After his Venice success, in 1943, Cooley set out to put together the best western swing band in America. He plucked many of the top players from the Los Angeles recording scene, including Johnny Weis, a jazz-style guitarist. He also added a few unexpected players—Paul (Spike) Featherstone, a classically trained harpist; Muddy Berry, a drummer who favored tom-tom flourishes, a la big band legend Gene Krupa, and even an accordionist .

Paul Featherstone
Paul Featherstone

The number of players could vary from gig to gig, but the band typically included more than a dozen musicians and a girl singer. He dressed them in handmade western wear from one L.A.'s top wardrobe designers, paying as much as $500 per outfit for the most elaborate cowboy getups. 

Smokey Rogers
Smokey Rogers

For publicity's sake, Cooley gave his players southwestern nicknames—Joaquin Murphey, Smokey Rogers, Cactus Soldi, Pedro DePaul, Deuce Spriggens—even if they happened to be from Brooklyn, Cleveland or Milwaukee.
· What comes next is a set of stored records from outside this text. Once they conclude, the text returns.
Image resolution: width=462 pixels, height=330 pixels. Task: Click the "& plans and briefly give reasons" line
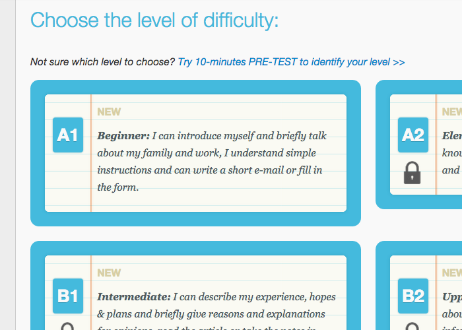[x=211, y=314]
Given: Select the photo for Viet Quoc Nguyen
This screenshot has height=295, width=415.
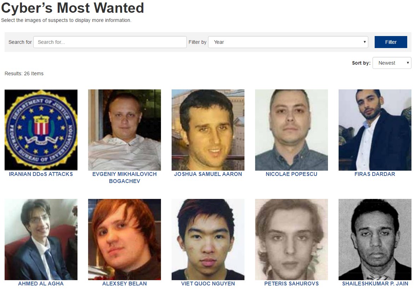Looking at the screenshot, I should coord(208,240).
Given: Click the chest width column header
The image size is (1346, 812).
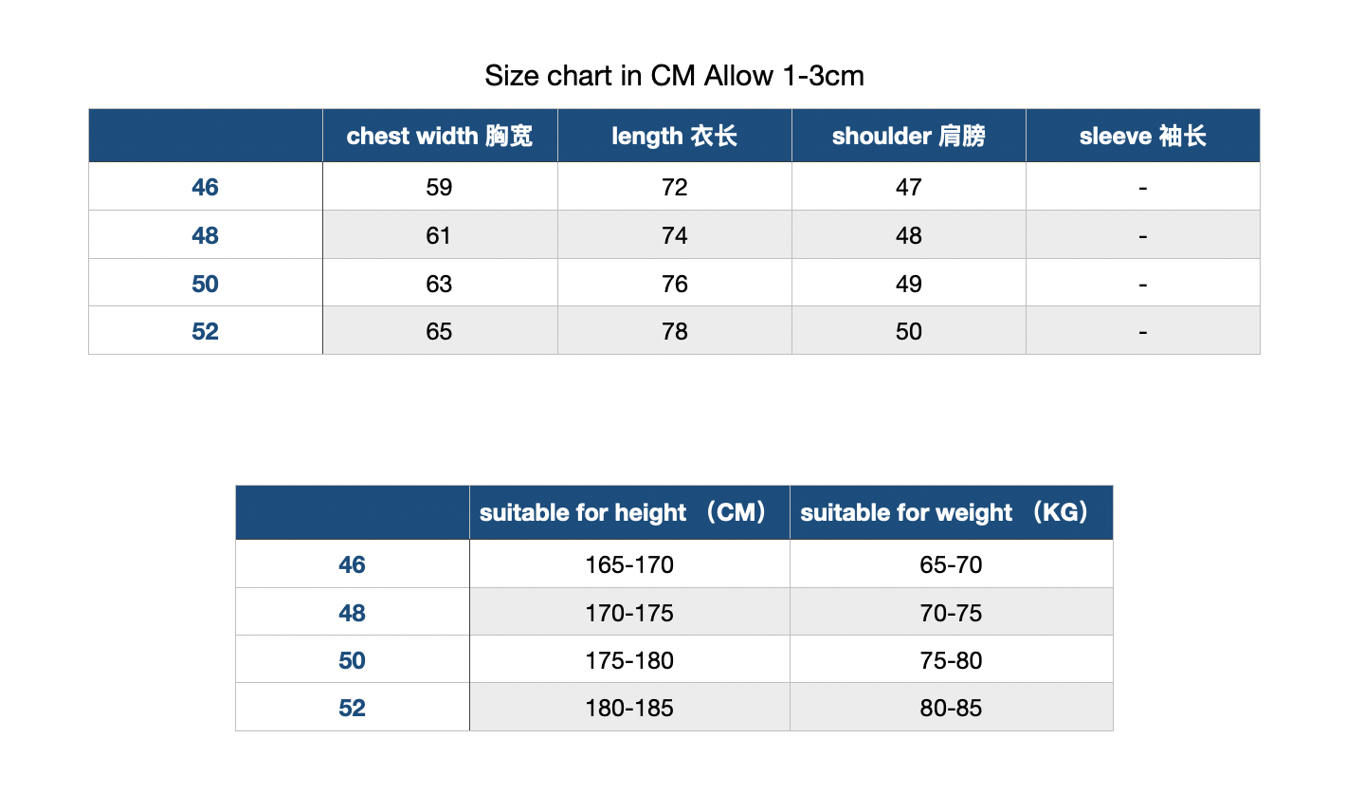Looking at the screenshot, I should (x=440, y=136).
He also helped rename Helen Hagstrom, his Arkansas-born singer. The blonde bombshell yodeler became famous as Carolina Cotton.

Carolina Cotton
Carolina Cotton

As Johnny Bond, a musician who worked with Cooley early in his career, told Kienzle, author of "Southwest Shuffle":

(Cooley) was an energetic character. He was always eager to work, eager to please. He had that drive about him that showed that he wanted to get ahead. He wanted to be more than a fiddle player...He had a thing that a lot of musicians didn't have, and it was called showmanship.

Cooley fashioned himself as Benny Goodman, the "King of Swing," in a kerchief. He took the title of "King of Western Swing."

And his band certainly did learn to swing, refining its jazzy style as the regularly featured house band at the Riverside Rancho ballroom. 

Featured players traded jazz-style call-and-response riffs, just like Goodman's big band. Cooley's orchestra was more polished than the raw sound of Bob Wills' band, and Cooley's arrangements often were more complex, with harmonizing among the fiddles or guitars.

On Dec. 4, 1944, Spade Cooley took his orchestra into a recording studio for the first time. The result was the hit single "Shame on You." Released on Columbia's OKeh label, it was No. 1 on the folk music charts for two months. It was the first of six hit recordings Cooley would cut over the next two years.